_Directions_.
**1.** According to the Waite in the Spotlight 2017 page below, in which month was the event held?
**2.** Write the next part of the Waite in the Spotlight 2017 page below, picking up right after its final sentence.

_Excerpt to read_.
----------

Who is GutWoman and what is her superpower? What determines how wine feels in your mouth? Do you really know where your food comes from? How can nerds with insect nets protect your food? What is genome editing and is it safe?

Waite research is providing answers to these questions and more! Featuring TEDx-style talks, Waite in the Spotlight 2017 was held in September and celebrated the diversity of research at the Waite, what we do, and why it matters. Selected talks from a range of disciplines and by speakers from across the Campus partners were featured to showcase our work and some of our people.

Videos of each of the presentations are available below. The full playlist can be found on our YouTube channel.

----------

_Data supplied_.
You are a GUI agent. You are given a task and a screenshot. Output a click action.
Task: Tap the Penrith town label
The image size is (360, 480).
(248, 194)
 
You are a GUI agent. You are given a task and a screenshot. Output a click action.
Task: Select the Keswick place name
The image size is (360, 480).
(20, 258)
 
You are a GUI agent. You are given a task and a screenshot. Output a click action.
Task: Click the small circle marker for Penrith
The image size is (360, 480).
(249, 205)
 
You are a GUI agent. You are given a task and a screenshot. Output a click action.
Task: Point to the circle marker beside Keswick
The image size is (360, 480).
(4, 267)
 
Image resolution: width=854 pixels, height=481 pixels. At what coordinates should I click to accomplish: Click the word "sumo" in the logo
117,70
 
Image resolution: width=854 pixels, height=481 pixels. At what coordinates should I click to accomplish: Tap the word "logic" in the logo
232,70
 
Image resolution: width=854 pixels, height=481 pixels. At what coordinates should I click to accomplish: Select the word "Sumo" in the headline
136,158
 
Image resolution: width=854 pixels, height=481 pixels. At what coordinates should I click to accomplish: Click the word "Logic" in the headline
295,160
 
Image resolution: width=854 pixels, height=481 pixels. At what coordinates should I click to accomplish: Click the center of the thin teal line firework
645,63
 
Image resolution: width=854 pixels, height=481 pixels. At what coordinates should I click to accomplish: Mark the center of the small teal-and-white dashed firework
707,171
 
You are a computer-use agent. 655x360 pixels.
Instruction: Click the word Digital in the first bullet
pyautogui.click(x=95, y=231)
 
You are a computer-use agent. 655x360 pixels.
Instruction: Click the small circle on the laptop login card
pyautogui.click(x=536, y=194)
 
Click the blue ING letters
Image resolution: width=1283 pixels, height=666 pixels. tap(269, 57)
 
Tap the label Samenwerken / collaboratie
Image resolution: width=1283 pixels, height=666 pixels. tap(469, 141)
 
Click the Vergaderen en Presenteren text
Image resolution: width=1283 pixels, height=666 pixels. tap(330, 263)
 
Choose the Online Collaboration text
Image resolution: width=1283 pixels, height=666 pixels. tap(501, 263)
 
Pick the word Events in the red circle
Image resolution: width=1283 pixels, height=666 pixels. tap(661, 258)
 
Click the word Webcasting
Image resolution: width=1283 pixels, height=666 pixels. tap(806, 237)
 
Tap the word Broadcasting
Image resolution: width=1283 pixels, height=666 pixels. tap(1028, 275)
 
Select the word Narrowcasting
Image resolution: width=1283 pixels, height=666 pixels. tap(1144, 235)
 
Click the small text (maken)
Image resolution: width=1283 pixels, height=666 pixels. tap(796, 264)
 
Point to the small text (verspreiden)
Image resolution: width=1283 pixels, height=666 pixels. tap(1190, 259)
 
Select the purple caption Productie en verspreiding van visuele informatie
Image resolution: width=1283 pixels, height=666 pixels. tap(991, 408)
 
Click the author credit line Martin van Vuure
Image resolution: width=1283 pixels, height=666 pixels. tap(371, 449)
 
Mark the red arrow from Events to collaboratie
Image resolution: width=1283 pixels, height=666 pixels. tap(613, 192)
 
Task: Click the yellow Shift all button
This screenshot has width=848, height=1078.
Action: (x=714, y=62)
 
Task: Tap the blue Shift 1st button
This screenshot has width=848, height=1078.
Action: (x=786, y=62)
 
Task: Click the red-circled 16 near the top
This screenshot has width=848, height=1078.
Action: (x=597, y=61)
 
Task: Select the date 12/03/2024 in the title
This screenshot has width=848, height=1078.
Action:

----------

_Answers for the exercise_.
**1.** September

**2.**
Professor Rachel Burton

Rachel is a plant scientist and molecular biologist at the University of Adelaide, passionate about plant cell walls and all the useful things they can do for us. She is interested in the ways that the parts of the cell wall are made and put together but even more intrigued by how they are disassembled or fermented in the human gut, because they are the crucial dietary fibre element of our diets. 2017 has seen Rachel named a Superstar of STEM by Science & Technology Australia and a finalist in the Unsung Hero of South Australian Science Awards.

Richard Gawel

Richard initially trained as a winemaker at Roseworthy Agricultural College. Following a short career as a winemaker, he was appointed as a lecturer in sensory science at the University of Adelaide. He later lectured in wine and food studies at the Le Cordon Bleu culinary school. He is currently a research scientist at the Australian Wine Research Institute specialising in factors which influence the in-mouth texture of red and white wines.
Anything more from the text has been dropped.